Design: Single night of monitoring, single blinded scorer.

Setting: Veterans Affairs medical center.

Patients: Ten male subjects with obstructive sleep apnea.

Interventions: Nasal-oral airflow was simultaneously detected by a PVDF thermal sensor attached to the upper lip and a pneumotachograph in a mask over the nose and mouth.

Measurements: Events were scored from display views showing only the airflow tracings of the sensor in question and the events scored from that sensor. The apnea-hypopnea index was computed using two definitions for hypopnea. Hypopnea-1 was defined as a 50% reduction in flow for ≥ 10 s in duration. Hypopnea-2 was defined as any reduction in airflow for ≥ 10 s associated with a 3% drop in the arterial oxygen saturation or followed by an arousal. The level of agreement ({kappa}) for the sensors was determined by comparing whether or not they identified candidate events determined by a second blinded scorer.
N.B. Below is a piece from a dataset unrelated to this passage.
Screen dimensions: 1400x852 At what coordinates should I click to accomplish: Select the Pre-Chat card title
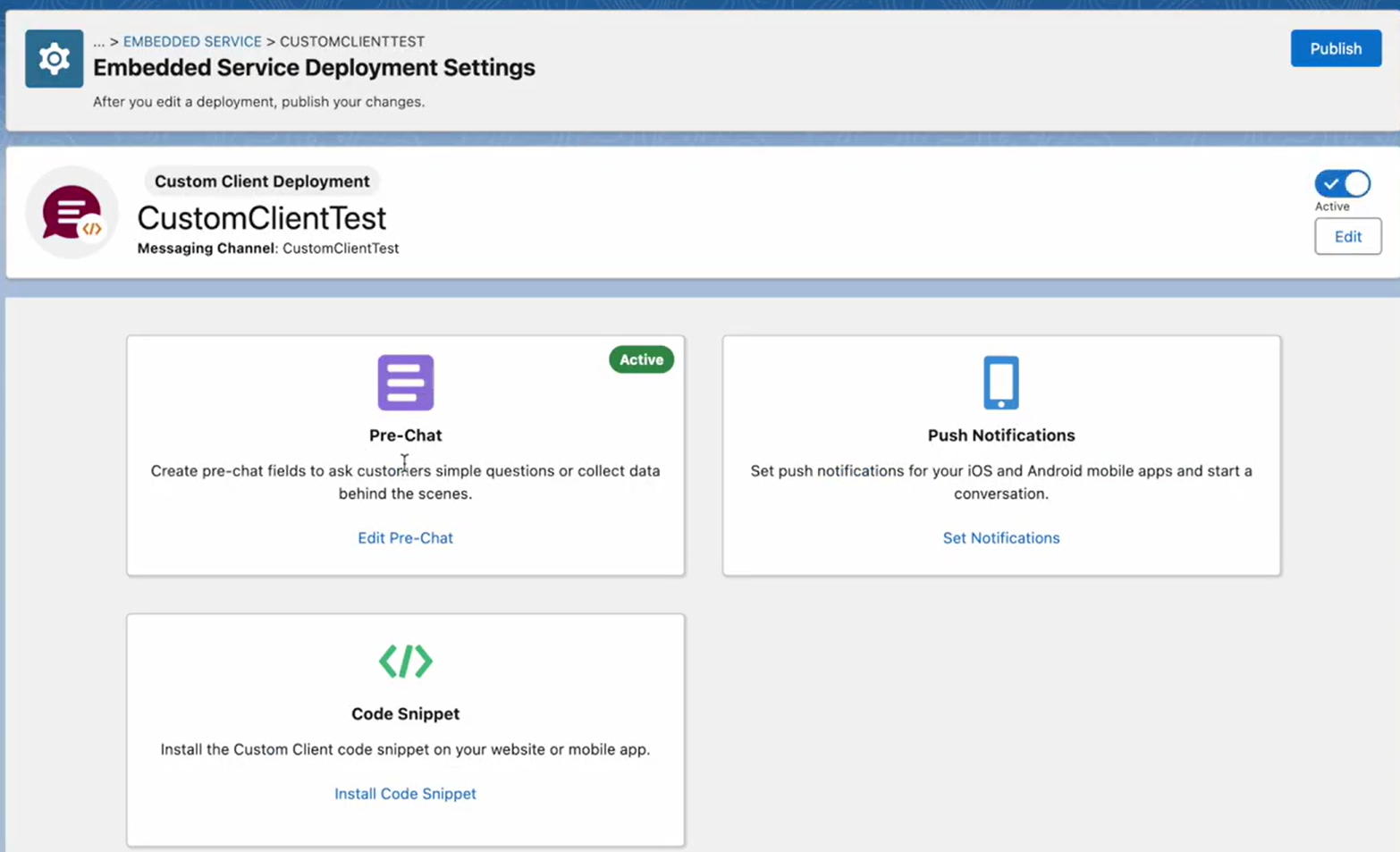pyautogui.click(x=405, y=435)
Results: For the apnea-hypopnea-1 index (mean ± SD), the event rate for the pneumotachograph (26.0 ± 27.9 events/h) was slightly greater than that for the PVDF sensor (20.1 ± 27.1 events/h; p < 0.05). For the apnea-hypopnea-2 index, the event rate for the pneumotachograph (29.4 ± 26.8 events/h) and for that of the PVDF sensor (26.4 ± 25.9 events/h) were similar (difference not significant). The mean ± 2 SD difference was 3.0 ± 8.5 events/h. The level of agreement between the sensors was in the "good range," whereby {kappa} = 0.69. For 20 randomly selected breaths per patient, the maximum deflections of the PVDF sensor varied linearly with pneumotachograph airflow deflections.

Conclusion: The PVDF sensor compared favorably with a "gold standard" method of detecting respiratory events during sleep in patients with obstructive sleep apnea.